Copy out, word for word, the part of the rows that opens with the line containing "Enable 自动代理安卓模拟器 checkbox" and runs through the end of the rows, including both ends. Leave the pictures out of your answer.

[Begin]

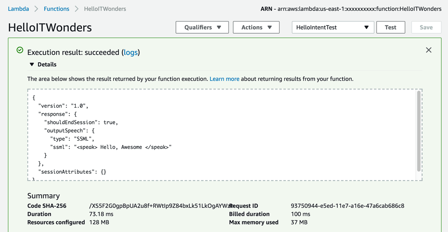
Task: Click the function ARN text
Action: pos(359,9)
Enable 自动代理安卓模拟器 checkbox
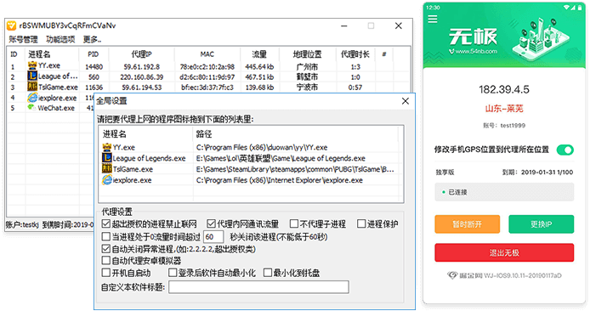 coord(105,260)
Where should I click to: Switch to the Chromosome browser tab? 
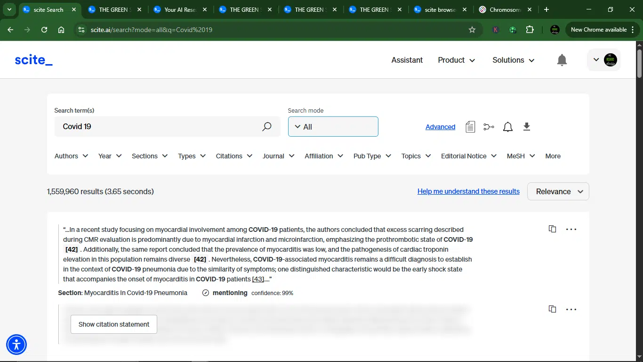[x=505, y=9]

[End]

(Response to the task):
Enable 自动代理安卓模拟器 checkbox
 coord(105,260)
Where should I click to: Switch to the Chromosome browser tab? 
[x=505, y=9]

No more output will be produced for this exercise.